## What you are asked to do
Lines after the one containing "Add to cart (1104, 390)" are to be omitted; print exactly each line from the start of the records up to and including it.

[Dataset entries]

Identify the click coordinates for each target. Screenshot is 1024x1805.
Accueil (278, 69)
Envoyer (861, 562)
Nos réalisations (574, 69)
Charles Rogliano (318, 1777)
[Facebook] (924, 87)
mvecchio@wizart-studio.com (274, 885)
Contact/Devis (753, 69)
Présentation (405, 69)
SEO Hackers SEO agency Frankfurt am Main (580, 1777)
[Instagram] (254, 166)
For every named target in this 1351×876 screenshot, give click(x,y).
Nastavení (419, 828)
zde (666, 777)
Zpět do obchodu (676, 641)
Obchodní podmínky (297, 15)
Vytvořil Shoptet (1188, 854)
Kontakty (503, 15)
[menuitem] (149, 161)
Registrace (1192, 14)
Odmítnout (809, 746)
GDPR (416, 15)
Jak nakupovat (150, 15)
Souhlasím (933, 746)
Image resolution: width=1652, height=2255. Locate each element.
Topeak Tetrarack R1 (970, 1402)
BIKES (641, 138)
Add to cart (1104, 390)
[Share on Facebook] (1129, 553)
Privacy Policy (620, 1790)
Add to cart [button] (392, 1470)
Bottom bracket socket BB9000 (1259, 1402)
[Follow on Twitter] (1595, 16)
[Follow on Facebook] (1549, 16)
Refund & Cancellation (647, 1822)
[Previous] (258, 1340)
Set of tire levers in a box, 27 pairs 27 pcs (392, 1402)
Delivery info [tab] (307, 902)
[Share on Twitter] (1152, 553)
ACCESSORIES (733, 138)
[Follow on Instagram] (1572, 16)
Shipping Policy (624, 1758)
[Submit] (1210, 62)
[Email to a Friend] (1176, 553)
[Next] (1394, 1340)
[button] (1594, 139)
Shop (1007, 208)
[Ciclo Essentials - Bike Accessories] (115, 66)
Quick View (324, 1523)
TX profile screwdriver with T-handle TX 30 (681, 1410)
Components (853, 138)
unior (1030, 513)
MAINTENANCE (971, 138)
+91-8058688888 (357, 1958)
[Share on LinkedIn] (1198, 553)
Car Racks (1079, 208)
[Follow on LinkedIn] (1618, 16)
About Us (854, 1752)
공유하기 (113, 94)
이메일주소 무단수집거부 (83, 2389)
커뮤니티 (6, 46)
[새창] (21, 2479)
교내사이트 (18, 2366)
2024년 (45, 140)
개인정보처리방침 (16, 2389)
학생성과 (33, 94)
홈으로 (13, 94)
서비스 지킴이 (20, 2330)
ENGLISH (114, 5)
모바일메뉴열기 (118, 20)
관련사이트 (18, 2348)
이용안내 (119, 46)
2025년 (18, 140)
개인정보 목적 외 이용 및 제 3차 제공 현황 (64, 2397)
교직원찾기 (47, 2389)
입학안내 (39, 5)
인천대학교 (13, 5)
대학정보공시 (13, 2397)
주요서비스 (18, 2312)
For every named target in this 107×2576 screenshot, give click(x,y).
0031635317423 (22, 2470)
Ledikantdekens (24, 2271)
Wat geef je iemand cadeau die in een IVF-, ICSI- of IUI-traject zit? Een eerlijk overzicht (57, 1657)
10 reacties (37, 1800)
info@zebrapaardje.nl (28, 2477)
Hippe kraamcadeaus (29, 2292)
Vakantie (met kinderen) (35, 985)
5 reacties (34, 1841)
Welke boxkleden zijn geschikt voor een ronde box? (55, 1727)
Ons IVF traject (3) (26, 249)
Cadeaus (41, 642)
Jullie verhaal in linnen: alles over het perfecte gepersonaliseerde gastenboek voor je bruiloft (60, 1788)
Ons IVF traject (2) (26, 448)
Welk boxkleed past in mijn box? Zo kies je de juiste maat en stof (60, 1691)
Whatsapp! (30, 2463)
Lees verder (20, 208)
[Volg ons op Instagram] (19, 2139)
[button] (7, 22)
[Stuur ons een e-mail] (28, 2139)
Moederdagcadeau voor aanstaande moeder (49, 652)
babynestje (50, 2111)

## Result
Identify the click coordinates for each target. Screenshot is 1024x1805.
Accueil (278, 69)
Envoyer (861, 562)
Nos réalisations (574, 69)
Charles Rogliano (318, 1777)
[Facebook] (924, 87)
mvecchio@wizart-studio.com (274, 885)
Contact/Devis (753, 69)
Présentation (405, 69)
SEO Hackers SEO agency Frankfurt am Main (580, 1777)
[Instagram] (254, 166)
For every named target in this 1351×876 screenshot, give click(x,y).
Nastavení (419, 828)
zde (666, 777)
Zpět do obchodu (676, 641)
Obchodní podmínky (297, 15)
Vytvořil Shoptet (1188, 854)
Kontakty (503, 15)
[menuitem] (149, 161)
Registrace (1192, 14)
Odmítnout (809, 746)
GDPR (416, 15)
Jak nakupovat (150, 15)
Souhlasím (933, 746)
Image resolution: width=1652, height=2255. Locate each element.
Topeak Tetrarack R1 (970, 1402)
BIKES (641, 138)
Add to cart (1104, 390)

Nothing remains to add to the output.